As the world shifts toward sustainable energy (finally!), E.ON set out to explore how regular households can play an active role in energy flexibility. In other words: how can people use energy more consciously and make the most of things like solar panels, home batteries and electric vehicles - without needing a PhD in energy systems?
Design a service that enables households to manage energy consumption more intelligently through modern technology - supporting flexibility and the integration of diverse energy sources.
We started with deep research to understand how people currently think about energy and how open they are to managing it in a more flexible, tech-enabled way.
Over 30 hours of in-depth interviews gave us rich insight into motivations, mental models, and why most people would rather do literally anything else than read their energy bill.

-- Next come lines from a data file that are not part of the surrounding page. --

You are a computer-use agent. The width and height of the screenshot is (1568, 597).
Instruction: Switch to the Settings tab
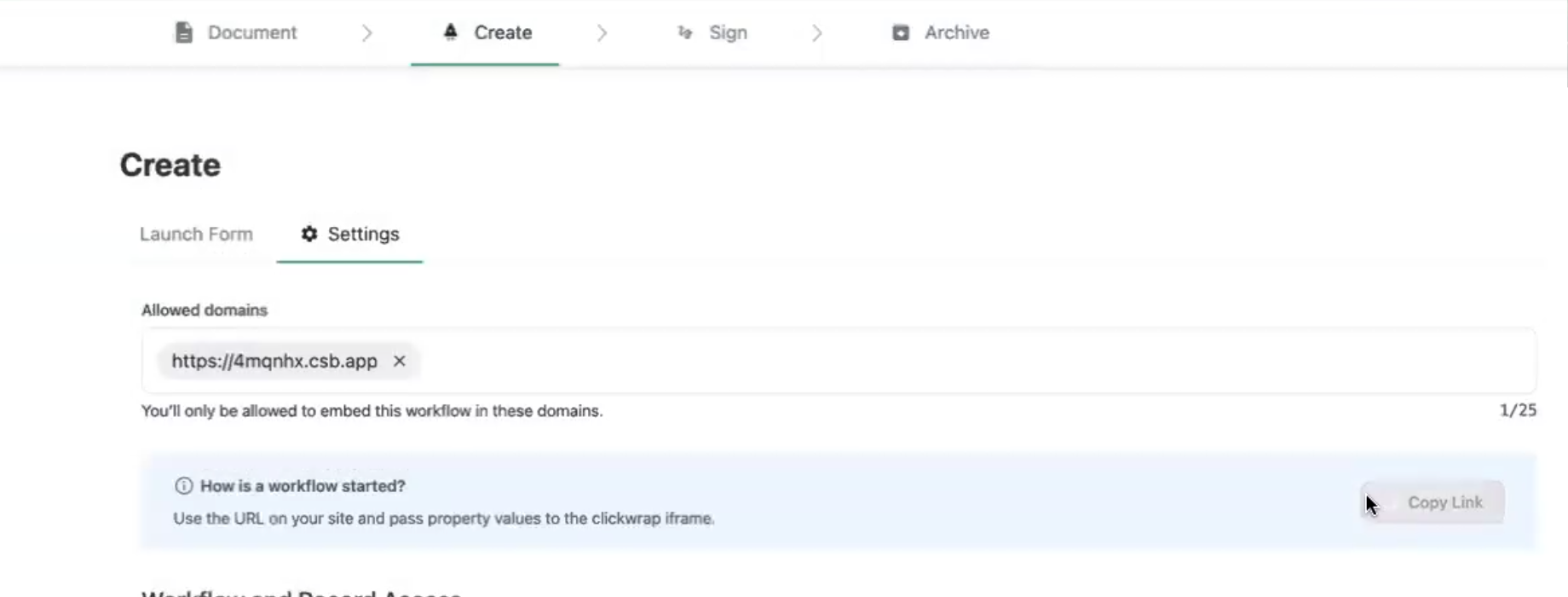350,234
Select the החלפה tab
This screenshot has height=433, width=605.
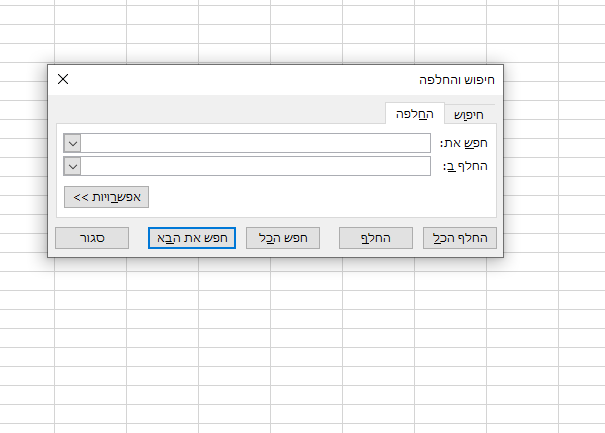click(x=413, y=113)
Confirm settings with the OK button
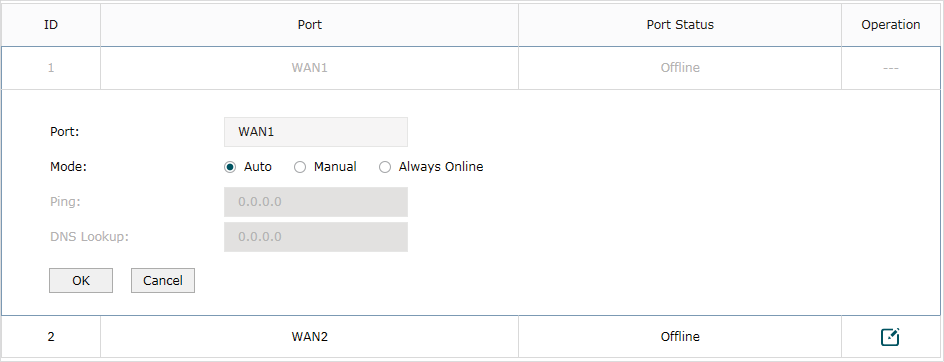Viewport: 944px width, 362px height. coord(81,281)
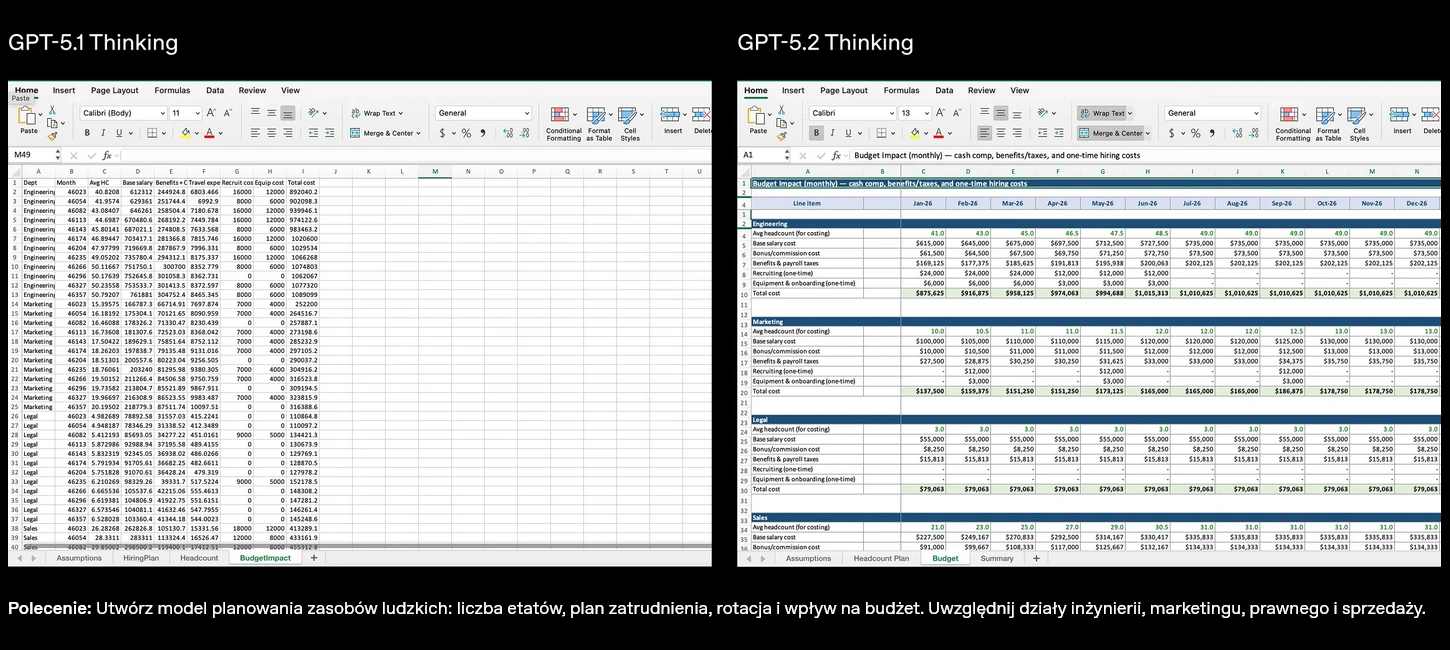Screen dimensions: 1450x650
Task: Toggle Bold in the right spreadsheet ribbon
Action: [816, 133]
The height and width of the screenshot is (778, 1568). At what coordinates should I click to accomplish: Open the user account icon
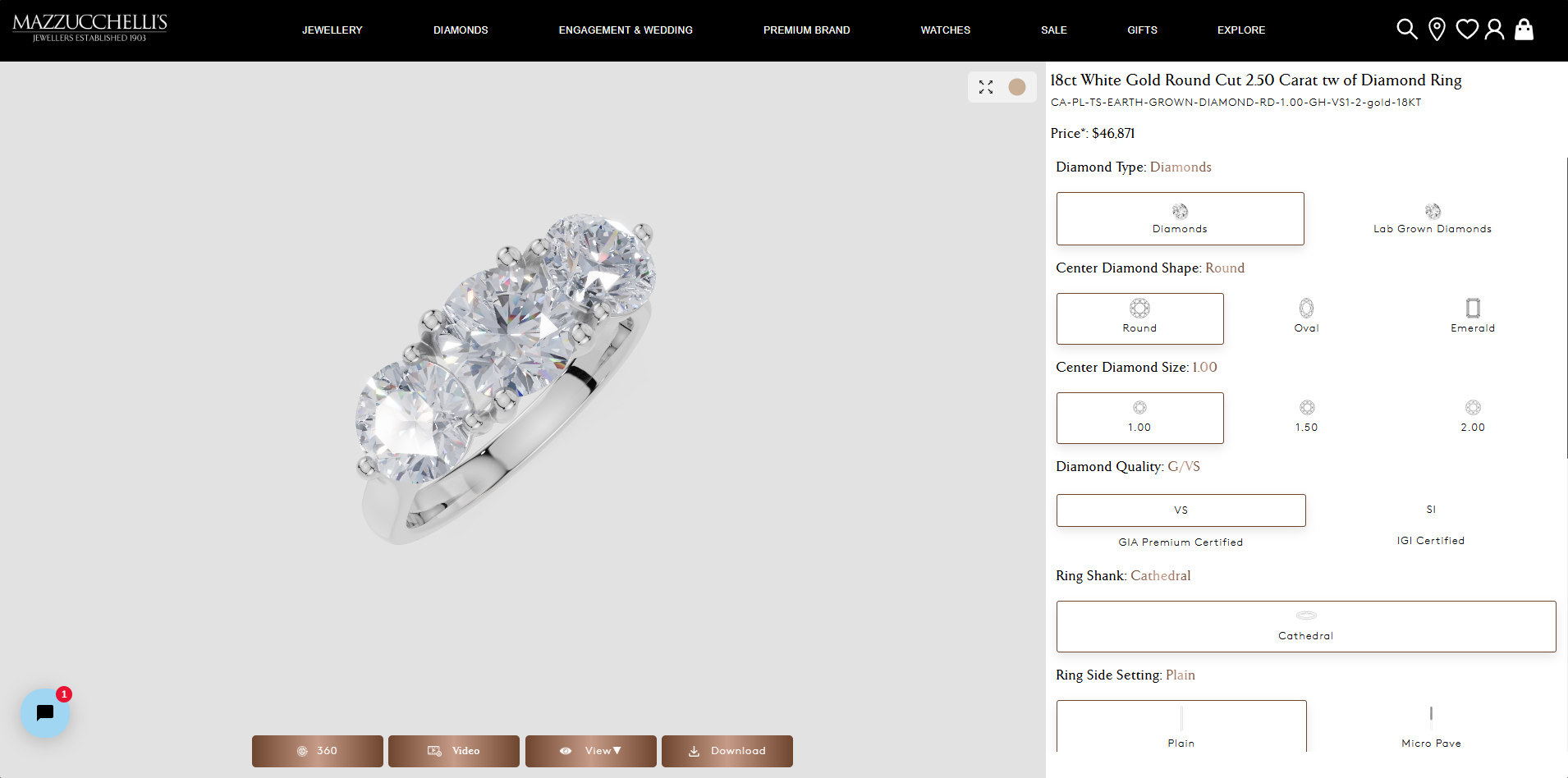(x=1495, y=30)
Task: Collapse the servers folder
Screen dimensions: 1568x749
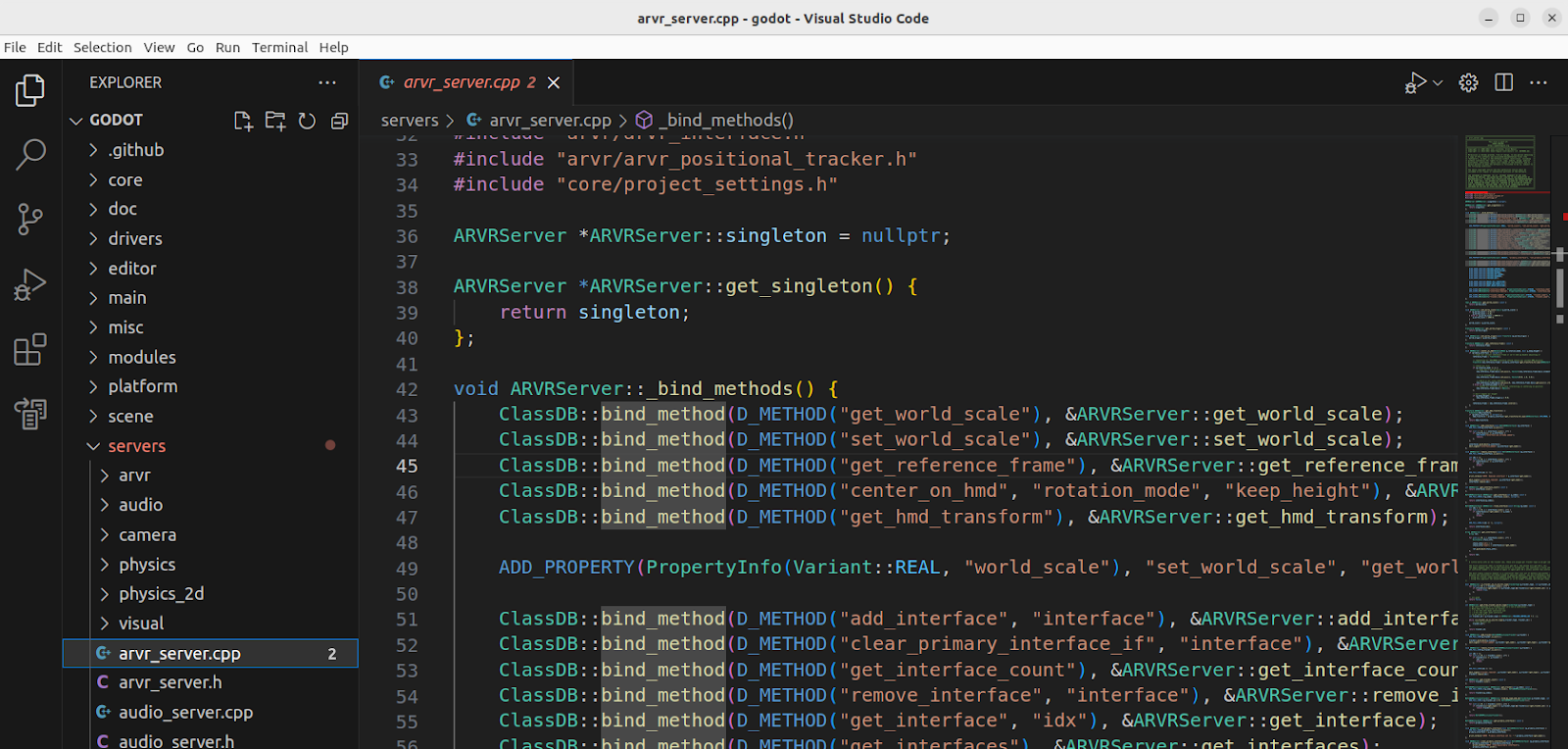Action: [136, 446]
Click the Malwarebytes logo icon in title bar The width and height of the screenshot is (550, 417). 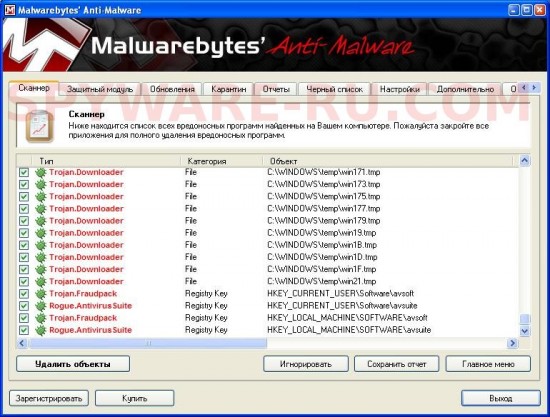coord(9,9)
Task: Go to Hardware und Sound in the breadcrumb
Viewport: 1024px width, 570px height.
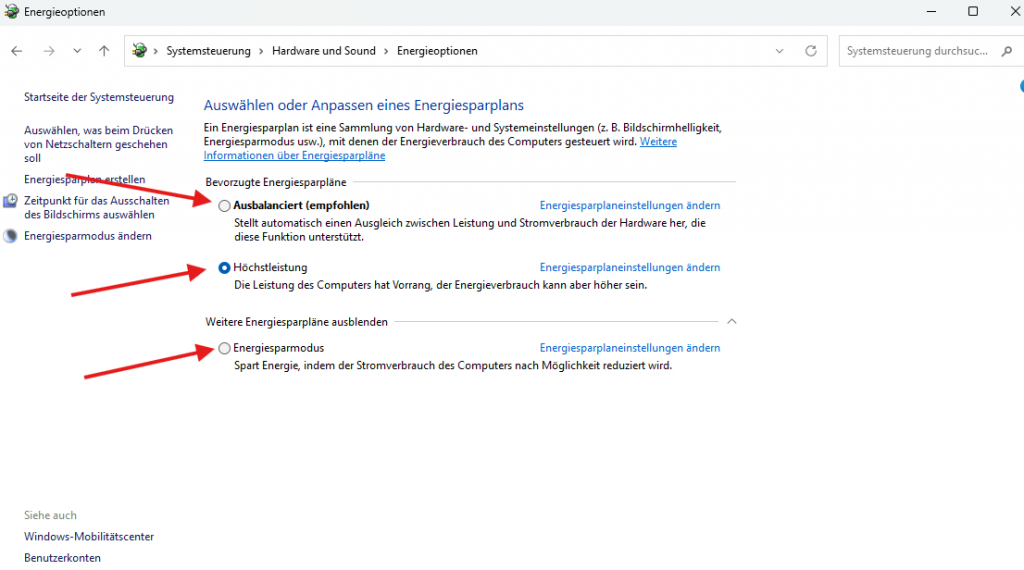Action: 321,51
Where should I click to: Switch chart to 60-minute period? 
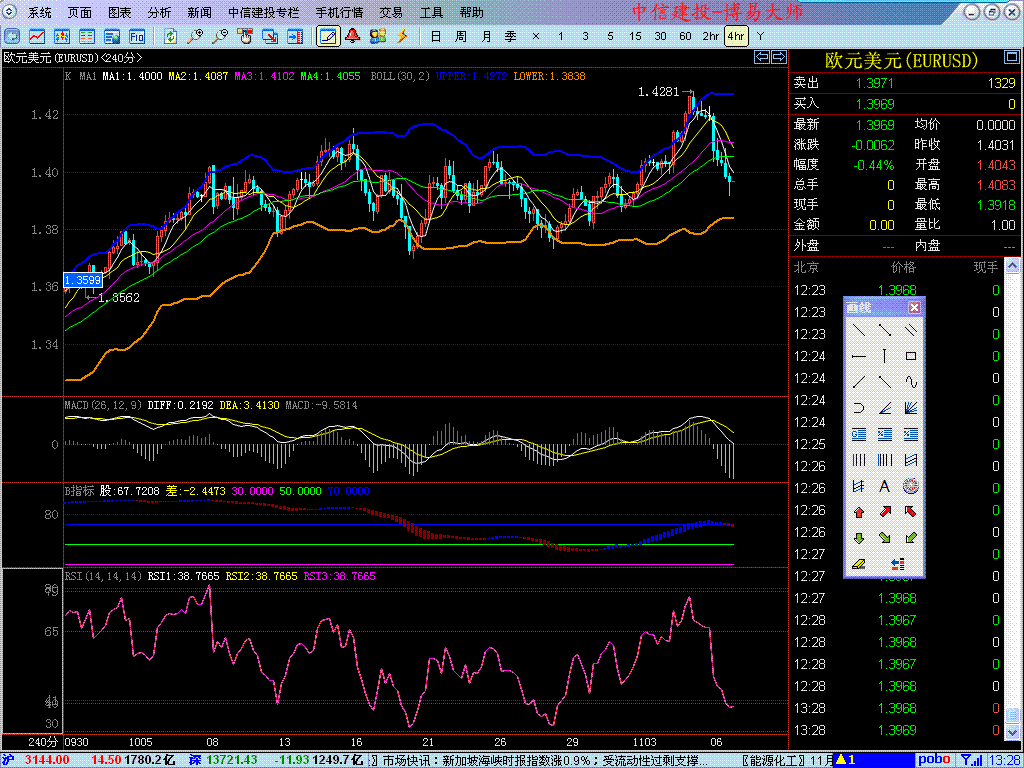pos(685,37)
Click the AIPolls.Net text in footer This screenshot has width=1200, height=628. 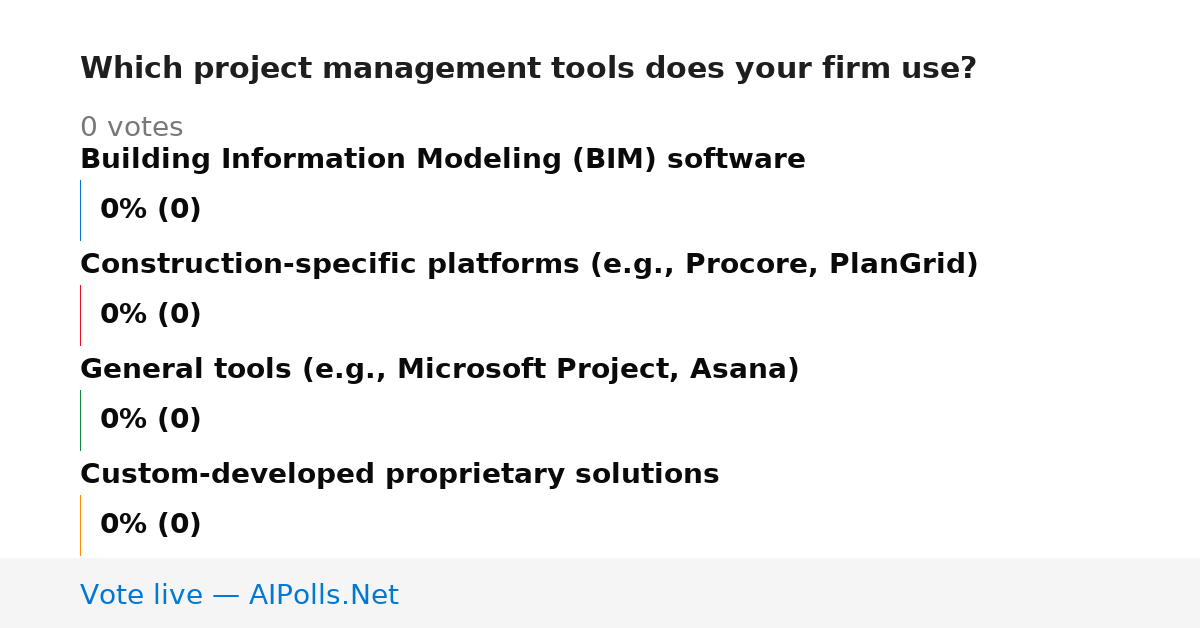323,596
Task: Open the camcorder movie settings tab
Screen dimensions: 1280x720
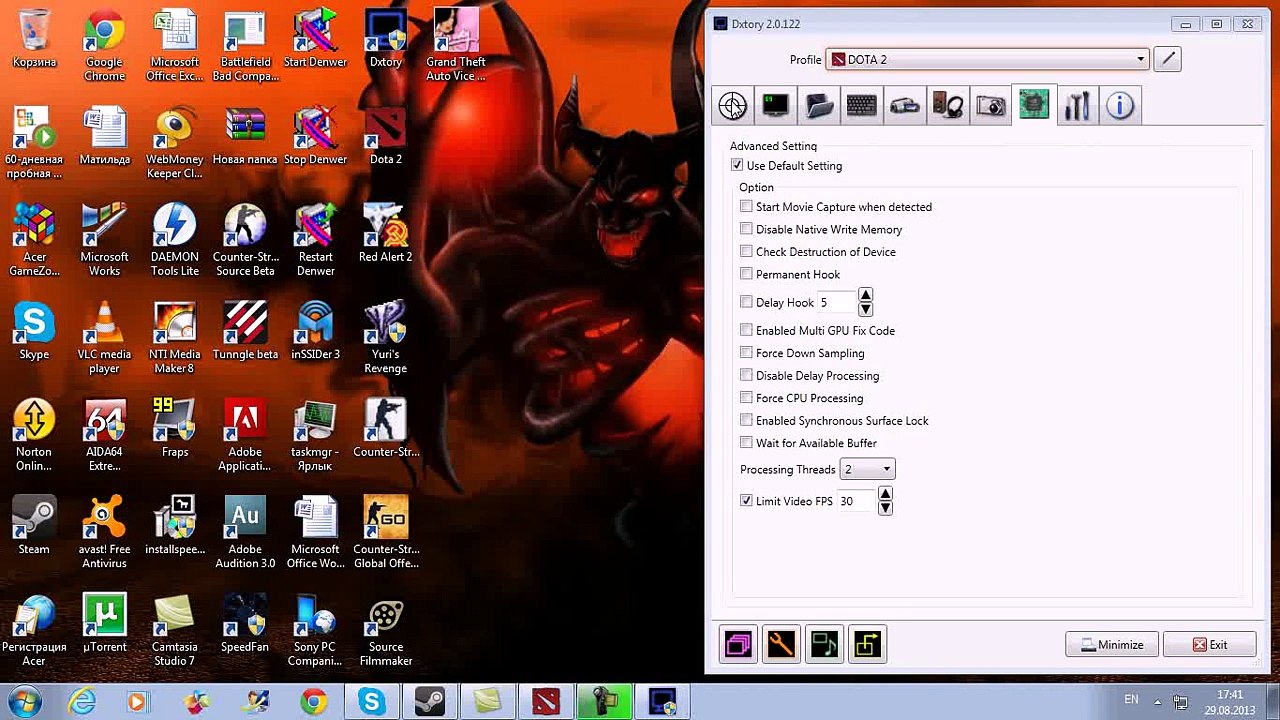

We spoke to people with different home setups - some with heat pumps, some with solar, some with both - and used visual scenarios to bring the concept of “energy flexibility” to life. Because let’s be honest: without examples, it just sounds like a gym class for your fuse box.
"It’s just too complicated. They tell me how much per MWh, but I don’t want to do the math. I give up."
We ran idea workshops with E.ON to shape key service pillars and created targeted concepts for heating, EVs, solar and batteries. Every concept was rooted in real user needs and motivations. Then we tested them with actual households (not just energy nerds) to refine them further.
We designed a service that helps people understand what’s going on behind their meter and make smarter choices - without needing a translator. It saves them money, helps balance the grid and supports more renewables in the long run. Win-win-win.
I was involved across the board - research, ideation, prototyping, user testing and keeping the project grounded in actual human needs (not just shiny dashboards).
Co-managed our Airtable research database to make sure insights didn’t get lost in slide decks or forgotten in meeting notes.
Participated in qualitative research, user interviews, stakeholder discussions and concept validation sessions.
Co-led workshop team around this core question:
“How can we help people actually understand their energy use - and maybe even care about it?”
We guided teams through brainstorming, synthesized ideas and turned them into testable concepts.
I created a 50-page report on global and local energy trends - with a little help from AI to speed up research, filter the noise and surface insights faster (but the deep thinking was all mine).
Helped turn early ideas into real, testable concepts - through sketching, wireframing, UX design and lots of user testing. I also led the design of our final concept presentation, bringing the service to life and showing how it could actually look and work in people’s homes.
E.ON Rovnováha allows households with solar and batteries to automatically balance energy use with the grid. It supports grid stability, helps people save money and moves us all a step closer to a low-carbon future.
We also supported:
To ensure smooth implementation, we handed over a clear, no-nonsense presentation explaining what the service is, why it’s designed the way it is, and how each department should handle it. We wanted to avoid the classic “death by handover” situation where good ideas get watered down.
The design has been implemented and the service is now live, which is a major milestone. However, during the development phase, E.ON’s IT team made adjustments and replaced our final tested design with their own component implementation - despite the fact that we had used their official design system and component library exactly as provided.
We’re now working with them to adjust the live version back in line with our concepts. The goal is to bring the best of both worlds together: technical feasibility and a user experience that actually works.
Please note: Original Figma designs are the property of E.ON, and for now, I’m unable to share the Figma files.